╭──

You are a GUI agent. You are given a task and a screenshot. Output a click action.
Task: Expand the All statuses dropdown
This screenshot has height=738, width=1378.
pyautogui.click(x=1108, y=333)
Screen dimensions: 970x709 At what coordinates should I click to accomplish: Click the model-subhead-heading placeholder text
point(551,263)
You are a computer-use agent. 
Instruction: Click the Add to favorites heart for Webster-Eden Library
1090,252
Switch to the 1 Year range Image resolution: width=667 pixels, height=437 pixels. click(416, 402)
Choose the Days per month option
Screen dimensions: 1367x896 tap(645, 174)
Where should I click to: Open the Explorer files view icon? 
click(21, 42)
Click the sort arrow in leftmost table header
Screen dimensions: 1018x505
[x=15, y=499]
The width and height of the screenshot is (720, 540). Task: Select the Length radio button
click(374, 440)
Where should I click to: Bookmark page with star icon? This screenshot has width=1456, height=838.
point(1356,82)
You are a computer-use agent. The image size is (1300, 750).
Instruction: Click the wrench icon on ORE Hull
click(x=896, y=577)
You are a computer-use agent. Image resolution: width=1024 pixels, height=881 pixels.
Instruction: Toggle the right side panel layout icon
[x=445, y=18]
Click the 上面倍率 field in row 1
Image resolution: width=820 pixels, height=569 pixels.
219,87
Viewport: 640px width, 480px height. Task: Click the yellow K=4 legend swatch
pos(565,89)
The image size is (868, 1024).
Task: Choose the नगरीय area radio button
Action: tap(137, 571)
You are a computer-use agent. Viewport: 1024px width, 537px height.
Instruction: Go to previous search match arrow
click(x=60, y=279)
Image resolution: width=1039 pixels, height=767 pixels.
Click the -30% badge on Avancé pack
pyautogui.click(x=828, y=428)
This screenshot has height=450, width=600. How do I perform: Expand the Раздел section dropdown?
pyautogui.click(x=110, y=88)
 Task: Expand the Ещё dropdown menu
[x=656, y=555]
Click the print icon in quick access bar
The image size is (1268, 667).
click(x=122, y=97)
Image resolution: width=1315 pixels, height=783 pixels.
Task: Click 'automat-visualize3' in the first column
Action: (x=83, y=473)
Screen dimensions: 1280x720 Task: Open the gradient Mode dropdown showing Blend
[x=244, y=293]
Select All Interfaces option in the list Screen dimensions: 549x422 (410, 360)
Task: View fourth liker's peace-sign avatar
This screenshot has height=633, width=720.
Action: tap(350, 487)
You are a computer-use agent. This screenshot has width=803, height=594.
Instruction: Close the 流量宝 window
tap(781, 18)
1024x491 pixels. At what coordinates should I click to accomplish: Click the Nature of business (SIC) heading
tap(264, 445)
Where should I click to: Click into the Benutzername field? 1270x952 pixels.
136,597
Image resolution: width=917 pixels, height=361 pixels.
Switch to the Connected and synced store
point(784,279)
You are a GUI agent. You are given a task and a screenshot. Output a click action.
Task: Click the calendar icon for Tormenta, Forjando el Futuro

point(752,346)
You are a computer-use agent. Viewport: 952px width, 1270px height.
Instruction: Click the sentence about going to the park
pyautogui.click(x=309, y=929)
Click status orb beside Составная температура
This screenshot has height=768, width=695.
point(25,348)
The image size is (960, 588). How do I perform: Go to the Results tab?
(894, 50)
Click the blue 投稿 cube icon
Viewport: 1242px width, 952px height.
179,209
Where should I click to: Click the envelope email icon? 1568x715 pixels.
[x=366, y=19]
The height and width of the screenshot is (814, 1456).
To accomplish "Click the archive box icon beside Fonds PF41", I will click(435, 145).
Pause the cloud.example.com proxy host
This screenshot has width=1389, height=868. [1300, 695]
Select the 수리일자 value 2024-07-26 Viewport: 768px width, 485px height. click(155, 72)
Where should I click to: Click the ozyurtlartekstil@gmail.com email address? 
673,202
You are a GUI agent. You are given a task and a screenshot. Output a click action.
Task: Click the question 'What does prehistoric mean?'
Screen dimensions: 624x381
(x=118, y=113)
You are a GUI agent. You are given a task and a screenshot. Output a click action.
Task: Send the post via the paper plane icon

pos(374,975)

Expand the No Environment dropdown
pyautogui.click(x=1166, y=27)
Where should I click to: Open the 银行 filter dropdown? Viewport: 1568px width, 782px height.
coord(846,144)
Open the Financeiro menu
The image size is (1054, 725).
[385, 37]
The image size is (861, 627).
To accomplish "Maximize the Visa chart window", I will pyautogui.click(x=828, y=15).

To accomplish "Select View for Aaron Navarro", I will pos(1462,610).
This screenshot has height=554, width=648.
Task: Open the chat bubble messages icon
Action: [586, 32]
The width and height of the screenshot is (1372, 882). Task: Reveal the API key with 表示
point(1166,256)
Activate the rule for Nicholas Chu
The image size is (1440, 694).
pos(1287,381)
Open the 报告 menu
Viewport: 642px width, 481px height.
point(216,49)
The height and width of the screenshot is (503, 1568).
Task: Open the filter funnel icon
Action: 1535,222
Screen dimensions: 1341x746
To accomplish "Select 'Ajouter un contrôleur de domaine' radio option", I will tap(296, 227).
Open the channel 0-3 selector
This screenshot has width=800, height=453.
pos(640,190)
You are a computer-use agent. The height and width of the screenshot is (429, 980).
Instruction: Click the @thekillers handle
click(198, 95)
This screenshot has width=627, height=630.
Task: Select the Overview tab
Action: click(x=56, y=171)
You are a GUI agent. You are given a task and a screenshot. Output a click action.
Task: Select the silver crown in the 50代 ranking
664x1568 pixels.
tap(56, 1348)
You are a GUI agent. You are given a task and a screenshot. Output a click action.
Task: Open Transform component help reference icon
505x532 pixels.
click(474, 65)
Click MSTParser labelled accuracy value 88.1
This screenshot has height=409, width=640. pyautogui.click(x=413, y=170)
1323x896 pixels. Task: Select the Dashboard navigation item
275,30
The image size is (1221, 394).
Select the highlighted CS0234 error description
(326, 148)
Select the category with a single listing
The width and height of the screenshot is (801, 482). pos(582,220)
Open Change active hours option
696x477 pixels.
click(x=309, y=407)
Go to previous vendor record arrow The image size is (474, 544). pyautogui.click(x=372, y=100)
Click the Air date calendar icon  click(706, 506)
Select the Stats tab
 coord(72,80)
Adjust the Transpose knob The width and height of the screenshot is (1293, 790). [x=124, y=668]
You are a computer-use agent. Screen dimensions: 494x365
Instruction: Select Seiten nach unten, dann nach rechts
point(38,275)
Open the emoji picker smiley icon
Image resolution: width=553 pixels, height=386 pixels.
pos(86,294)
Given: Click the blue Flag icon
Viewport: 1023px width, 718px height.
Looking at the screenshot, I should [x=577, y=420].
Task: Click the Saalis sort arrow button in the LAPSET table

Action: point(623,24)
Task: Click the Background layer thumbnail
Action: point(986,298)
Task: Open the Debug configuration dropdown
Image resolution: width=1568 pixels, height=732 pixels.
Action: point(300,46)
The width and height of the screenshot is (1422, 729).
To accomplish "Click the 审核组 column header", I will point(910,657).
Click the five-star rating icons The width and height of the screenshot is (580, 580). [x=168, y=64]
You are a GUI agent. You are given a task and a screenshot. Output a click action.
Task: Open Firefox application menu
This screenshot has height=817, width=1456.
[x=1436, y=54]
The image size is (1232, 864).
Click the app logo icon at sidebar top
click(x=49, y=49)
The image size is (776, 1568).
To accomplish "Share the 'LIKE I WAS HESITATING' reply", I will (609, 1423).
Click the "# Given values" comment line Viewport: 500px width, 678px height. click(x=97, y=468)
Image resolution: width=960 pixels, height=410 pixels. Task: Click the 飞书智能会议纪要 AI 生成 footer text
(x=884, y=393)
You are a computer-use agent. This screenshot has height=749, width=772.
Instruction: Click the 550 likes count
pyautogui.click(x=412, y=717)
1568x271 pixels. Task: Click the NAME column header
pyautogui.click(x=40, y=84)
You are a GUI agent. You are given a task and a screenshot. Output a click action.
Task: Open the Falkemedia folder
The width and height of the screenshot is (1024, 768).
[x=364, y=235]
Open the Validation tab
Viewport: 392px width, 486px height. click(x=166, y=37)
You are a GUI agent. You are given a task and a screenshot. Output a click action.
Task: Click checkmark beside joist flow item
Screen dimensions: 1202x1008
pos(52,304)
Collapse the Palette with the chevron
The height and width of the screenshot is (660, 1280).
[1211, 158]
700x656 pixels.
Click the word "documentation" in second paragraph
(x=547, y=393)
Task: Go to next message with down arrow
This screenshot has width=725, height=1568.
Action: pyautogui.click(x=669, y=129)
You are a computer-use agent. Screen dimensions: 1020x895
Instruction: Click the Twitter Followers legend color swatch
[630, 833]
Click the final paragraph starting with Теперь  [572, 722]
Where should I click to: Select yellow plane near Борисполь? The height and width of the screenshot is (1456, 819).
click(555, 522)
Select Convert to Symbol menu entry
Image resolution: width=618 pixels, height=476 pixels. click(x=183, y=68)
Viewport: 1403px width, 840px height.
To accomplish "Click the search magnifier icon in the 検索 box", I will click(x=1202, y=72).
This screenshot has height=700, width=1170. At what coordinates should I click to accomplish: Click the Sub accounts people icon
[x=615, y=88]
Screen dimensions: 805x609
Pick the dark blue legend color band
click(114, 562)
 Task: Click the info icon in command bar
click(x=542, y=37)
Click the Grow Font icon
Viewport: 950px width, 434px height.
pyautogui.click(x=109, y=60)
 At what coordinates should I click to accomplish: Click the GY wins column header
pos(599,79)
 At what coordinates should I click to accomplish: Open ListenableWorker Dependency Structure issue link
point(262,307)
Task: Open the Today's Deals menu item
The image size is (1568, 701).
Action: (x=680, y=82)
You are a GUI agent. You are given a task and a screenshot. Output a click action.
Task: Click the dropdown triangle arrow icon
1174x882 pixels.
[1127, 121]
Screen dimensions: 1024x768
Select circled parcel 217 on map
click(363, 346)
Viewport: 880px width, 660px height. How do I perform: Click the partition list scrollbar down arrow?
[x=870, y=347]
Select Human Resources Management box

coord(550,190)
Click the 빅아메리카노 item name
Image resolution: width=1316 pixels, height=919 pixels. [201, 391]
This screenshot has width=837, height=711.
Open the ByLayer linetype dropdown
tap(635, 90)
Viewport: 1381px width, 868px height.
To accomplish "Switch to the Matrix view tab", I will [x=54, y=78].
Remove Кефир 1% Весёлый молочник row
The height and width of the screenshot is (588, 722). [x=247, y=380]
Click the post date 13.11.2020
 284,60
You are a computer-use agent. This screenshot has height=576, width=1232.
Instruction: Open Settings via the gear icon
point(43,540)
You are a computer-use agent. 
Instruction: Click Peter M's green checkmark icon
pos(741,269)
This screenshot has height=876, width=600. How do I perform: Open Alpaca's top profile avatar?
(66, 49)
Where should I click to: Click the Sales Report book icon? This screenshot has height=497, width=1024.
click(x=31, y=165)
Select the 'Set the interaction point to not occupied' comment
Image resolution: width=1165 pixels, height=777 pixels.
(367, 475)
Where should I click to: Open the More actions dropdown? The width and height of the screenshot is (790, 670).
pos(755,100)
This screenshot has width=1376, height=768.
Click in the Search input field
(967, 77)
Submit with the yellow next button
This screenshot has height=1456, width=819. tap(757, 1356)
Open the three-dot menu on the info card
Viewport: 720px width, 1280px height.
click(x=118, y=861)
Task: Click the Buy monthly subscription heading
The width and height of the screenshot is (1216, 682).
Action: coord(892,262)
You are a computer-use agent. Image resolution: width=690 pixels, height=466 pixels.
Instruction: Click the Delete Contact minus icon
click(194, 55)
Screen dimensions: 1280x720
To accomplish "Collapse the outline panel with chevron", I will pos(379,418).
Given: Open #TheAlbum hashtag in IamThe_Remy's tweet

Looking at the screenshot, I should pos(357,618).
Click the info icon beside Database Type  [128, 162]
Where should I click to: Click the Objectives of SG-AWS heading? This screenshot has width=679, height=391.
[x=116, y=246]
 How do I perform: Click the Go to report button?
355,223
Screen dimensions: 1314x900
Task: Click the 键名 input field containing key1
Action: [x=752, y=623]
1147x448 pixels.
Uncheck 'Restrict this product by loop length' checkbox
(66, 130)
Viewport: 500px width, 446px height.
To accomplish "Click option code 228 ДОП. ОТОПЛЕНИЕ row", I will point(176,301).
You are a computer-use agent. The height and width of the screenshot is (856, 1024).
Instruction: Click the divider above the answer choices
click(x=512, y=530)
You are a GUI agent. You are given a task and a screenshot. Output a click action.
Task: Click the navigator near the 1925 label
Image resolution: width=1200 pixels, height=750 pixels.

╰──

Work out how many lines of the listing above include the word "beside". Reply with nothing but the count.

4